Medical Device and Quality Management Training by MDS Denmark

At MDS Denmark, we provide expert-led medical device training and quality management training programs tailored to the specific needs of companies operating in the medical device and HealthTech sectors. Whether your team is new to regulatory requirements or seeking advanced knowledge in compliance and quality practices, our training helps build lasting competence aligned with European and international standards.

Our training is built on deep, practical experience with medical device regulations, product development, and implementation of Quality Management Systems (QMS). We ensure that your personnel not only understand the regulations but can apply them effectively to real-world operations—contributing directly to product safety, audit readiness, and successful market access.

Our Medical Device and Quality Management Training Covers

QMS Fundamentals and Implementation

We provide structured training on the principles, setup, and ongoing maintenance of a compliant Quality Management System (QMS) based on ISO 13485. Topics include QMS documentation, process mapping, internal controls, and audit preparation.

Training on EU Medical Device Regulations

We offer in-depth sessions on the Medical Device Regulation (MDR) and In Vitro Diagnostic Regulation (IVDR), helping your staff understand classification rules, conformity assessment procedures, and the impact of regulatory changes on operations and documentation.

Operational Quality Management Training

Our programs guide manufacturers, distributors, and importers on how to manage QMS tasks year-round. This includes developing audit schedules, risk management plans, process validations, and integrating feedback from post-market surveillance.

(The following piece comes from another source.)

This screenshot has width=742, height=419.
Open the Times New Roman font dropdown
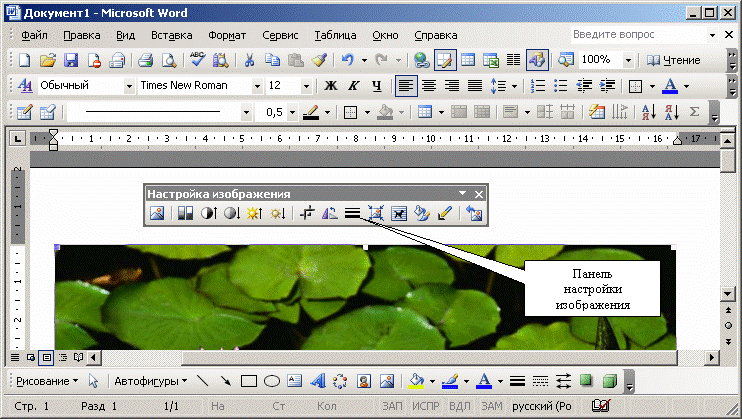point(255,86)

Medical Device Lifecycle and Documentation

We train teams on critical phases of the product lifecycle, from design and development through to market access and post-market obligations. Training includes preparation of technical documentation, clinical evaluation reporting, and PMS activities in line with MDR

Internal Training for Quality Roles

Whether you’re onboarding a new Quality Manager or upskilling a PRRC, we provide tailored training focused on their specific regulatory responsibilities and day-to-day quality tasks within a compliant QMS framework.

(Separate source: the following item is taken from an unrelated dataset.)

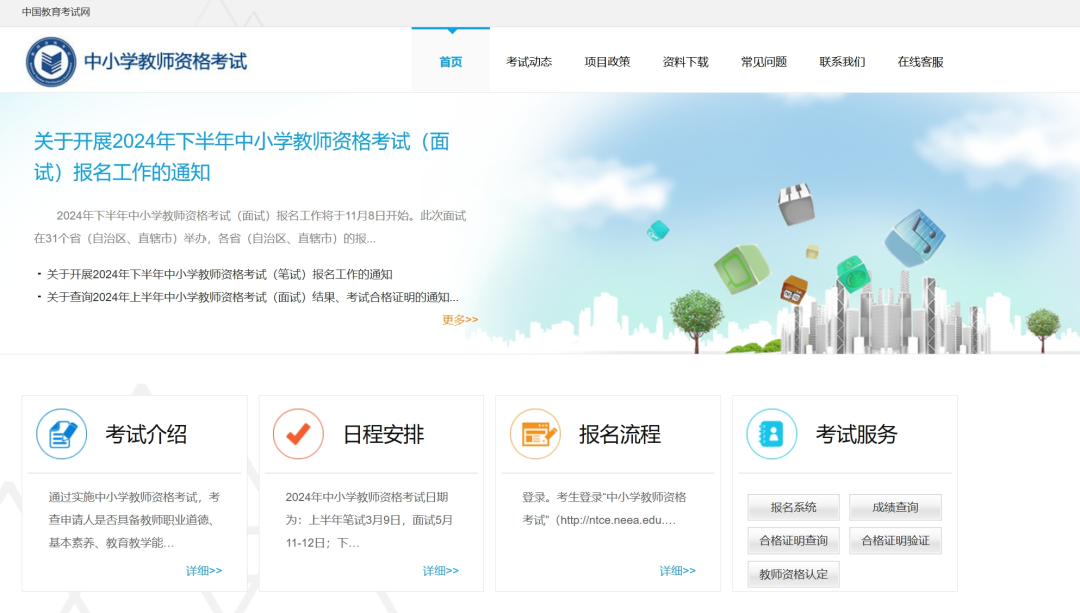Click 详细>> under 考试介绍 card
1080x613 pixels.
click(x=204, y=571)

Why Choose MDS Denmark for Medical Device and Quality Management Training?

Regulatory Expertise

Our training programs are led by experienced consultants who actively manage regulatory projects and implement QMS across the EU and international markets. We ensure our content reflects current interpretations of ISO 13485, MDR, and IVDR.

Tailored to Your Organization

We customize every session based on your company’s structure, products, and regulatory exposure. Whether you’re a startup navigating your first audit or a manufacturer preparing for a surveillance review, our training adapts to your needs.

Practical, Real-World Focus

With direct experience in audits, documentation reviews, and CE mark submissions, our training goes beyond theory. We equip your staff with actionable tools and knowledge that improve quality outcomes and compliance success.

Supporting a Culture of Quality and Compliance

Training is essential to maintaining a proactive and effective Quality Management System. MDS Denmark’s specialized medical device training and quality management training programs give your team the knowledge and confidence to meet regulatory expectations, perform internal reviews, and support continuous improvement. Our goal is to help you build an internal culture that values quality, safety, and compliance at every level of your organization.